As I tried on the fifth outfit that morning I had a suspicion she would see right through it. No matter what I wore, it wouldn’t be good enough.
Nothing is good enough in her eyes.
I settled on the jeans and a khaki lace top and straightened my hair. I applied the lipstick because she always says “you look sick without lipstick”. I got in the car and he drove us there while I mentally prepared myself for the judgment that would come.
We stopped and bought a dozen roses for my brother to give my Mom for Mother’s Day. He’s never prepared and honestly doesn’t have the money to buy her anything anyways. It would make him feel good to give her something for a change and it would be a sweet surprise for her that he actually thought of her and purchased something on his own. It would be our little secret.
I had bought her some coconut cashews since she loves coconut and some make up as well as cash in her Mother’s Day card. I’ve learned to not give her clothing, trinkets, etc. as she complains or doesn’t like them.
She seemed happy to see us and the conversation was upbeat at lunch. We reminisced over our childhood and of course the happier times. We hugged exchanged our I love You’s and began our two hour drive back to Atlanta.
The next morning I read her email…..
“I can’t believe how you’ve let yourself go and how big you have gotten. I’m worried you’re going to have a stroke, heart attack or get diabetes. Have you seen how much weight Adele has lost? I guess no one will tell you that you look like her anymore. You’ve got to do something about your weight, it’s out of control. I really didn’t care for those cashews. They’re way too sweet for me. If I ate those I would probably wind up looking like you LOL” Along with that e mail she sent several articles about strokes, heart attacks and diabetes.
For the first time in my 48 years I cried over my weight. I still can’t believe I actually shed a tear over it.

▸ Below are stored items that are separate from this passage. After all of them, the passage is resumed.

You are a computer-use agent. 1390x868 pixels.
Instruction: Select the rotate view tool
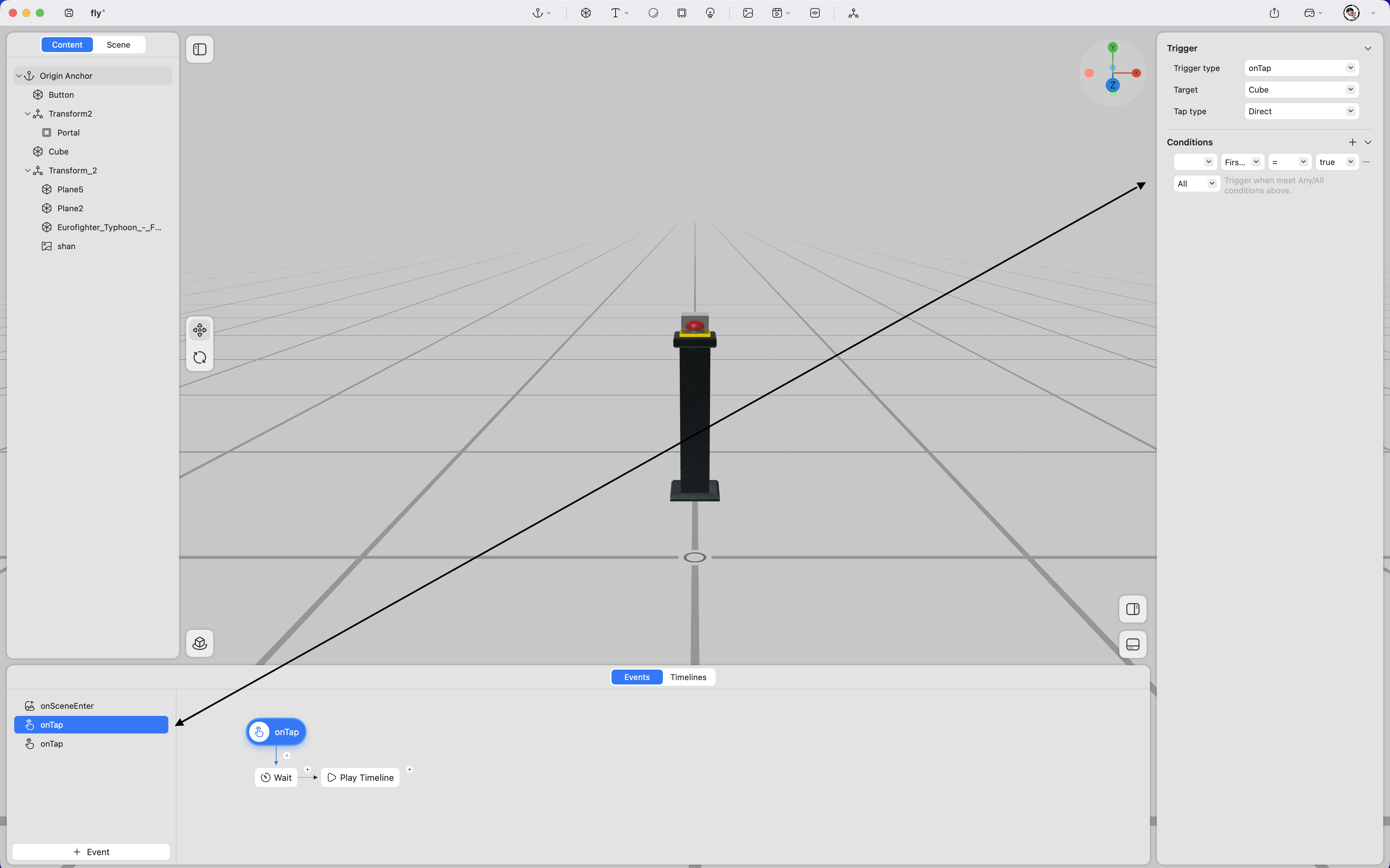(x=200, y=358)
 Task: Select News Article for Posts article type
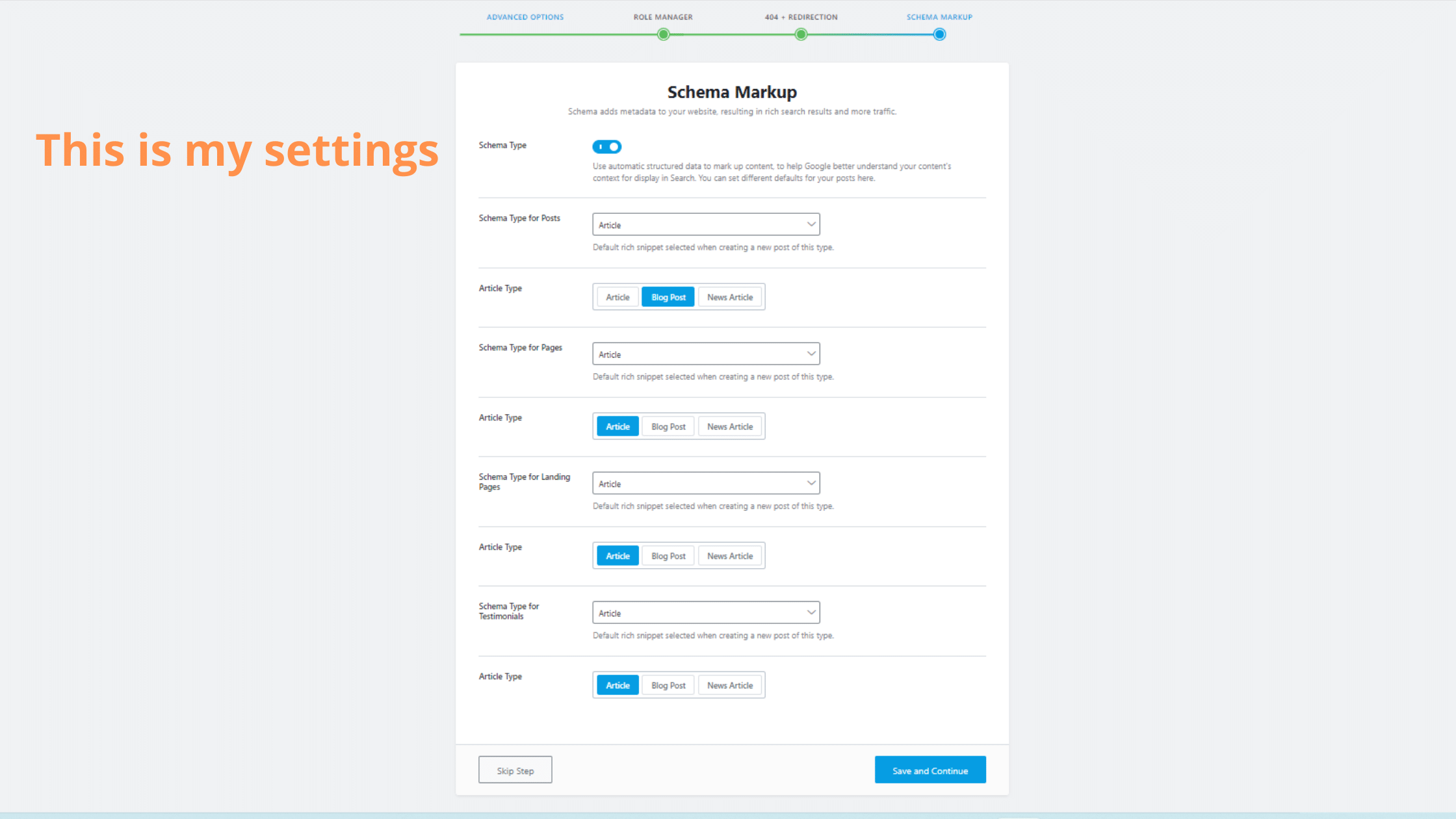(730, 297)
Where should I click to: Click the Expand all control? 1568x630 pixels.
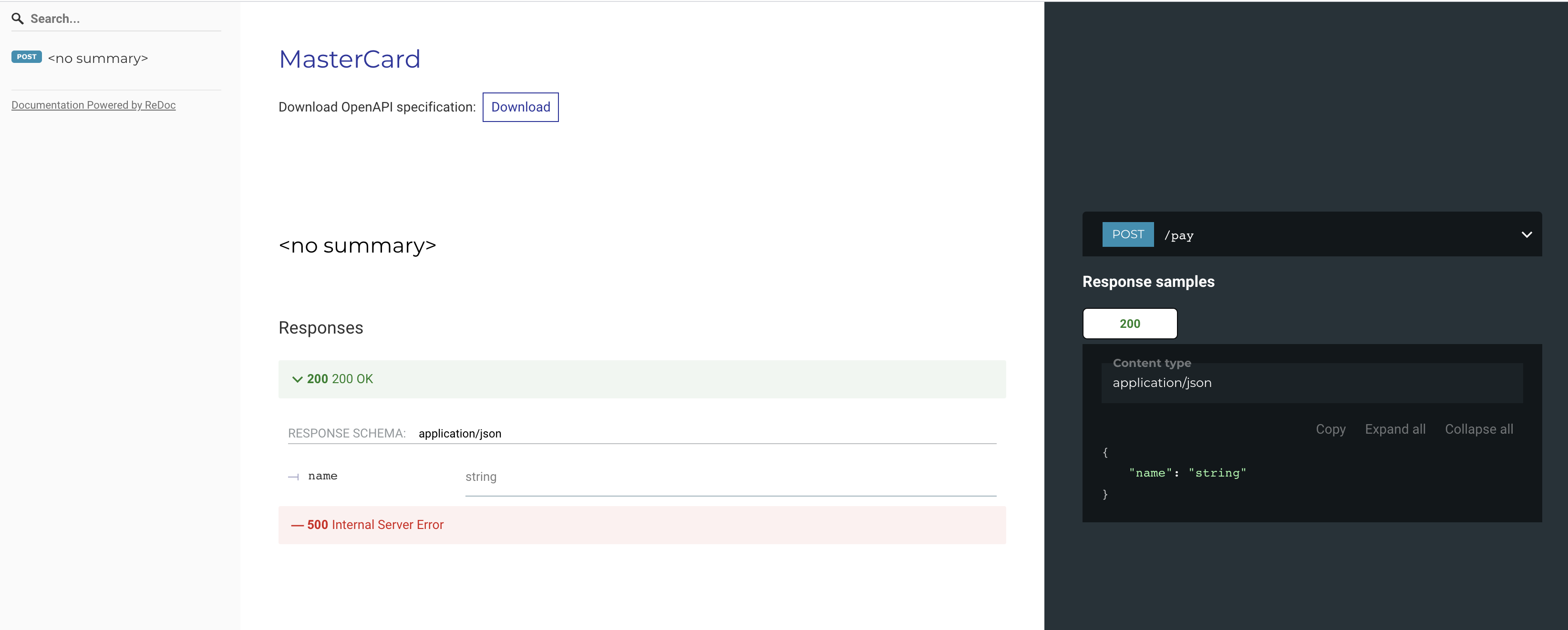pos(1395,429)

I’m not posting this for anyone to pity me or to get reassurance. I’m not trying to play victim here either. I’m posting this as a journal of sorts for myself. I also want to post it in case it helps someone else.
My christian mother is body shaming me…..I’ve struggled with my weight since I was probably 23 years old. My Mom has reminded me of it for 25 years. Not once has anyone else in my life ever commented about my weight.
I modeled when I was 17 up until I was probably 22 years old. I was thin and my metabolism was on point. My Dad’s side of the family are tall and 90% of them are overweight. Some have had the gastric bypass surgery as well. Although they lost a tremendous amount of weight, years later they gained it back. It’s a struggle, a real struggle for us. We’re larger people and love to eat. Our social gatherings are food related and we all love to cook as well.
My Mom’s side of the family are average height and small framed. I wish I took after that side of the family but I take after my Dad’s side. My Mom and brother are slim and look normal. I’m tall and overweight. No matter if I exercise and eat healthy I will never be thin, slim, trim or fit it feels like.
I just can’t understand why my Mom has to insult me or belittle me the way that she does. I thought being a Christian was not judging others. Shaking my head. Does she not think before she fires off an e mail like that? She says she does it out of love and because she cares. I do believe she loves me and cares about me and wants me to be healthy but there has to be a better way right?
Some people would probably instantly go on a diet or join a gym to lose the weight because of that e mail but it just depressed me, hurt me and made me angry. Actually, it made me HANGRY. You see, when I’m stressed, annoyed, angry or depressed I eat the emotions. What do I eat? Horrible things like chips, candy, fries, and the list goes on. The only time I don’t want that kind of food is when I’m preoccupied or happy. This week I’ve not been any of those things.
If you were to ask any of my friends one word to describe me, the first word they would probably say would be confident. I haven’t felt confident since reading that fucking e mail.
Did I respond to her e mail? Yes. I attempted to defend myself and expressed how hurtful it was but she then sent another e mail telling me how much she cares and that’s why she sent it and how she didn’t mean to upset me. Well, it did upset me. Sigh….
What’s going to happen now? I have no idea. I’ve not called or responded to that last e mail from her. I just don’t have anything else to say. I could pick out things she needs to change in her life to be healthier or tell her things that would hurt her like how she has a mustache and needs to wax it but that’s just not who I am. I honestly believe she sees my Dad in me. When she looks at my face and my body and thinks about my personality I’m positive she sees my Dad. I am so much like my Dad, (the good stuff anyways). She’s not a fan of him at all.
All I can do is be my best self. Beauty isn’t always thin and fit. I have a beautiful mind, heart and soul. And THAT is enough for me.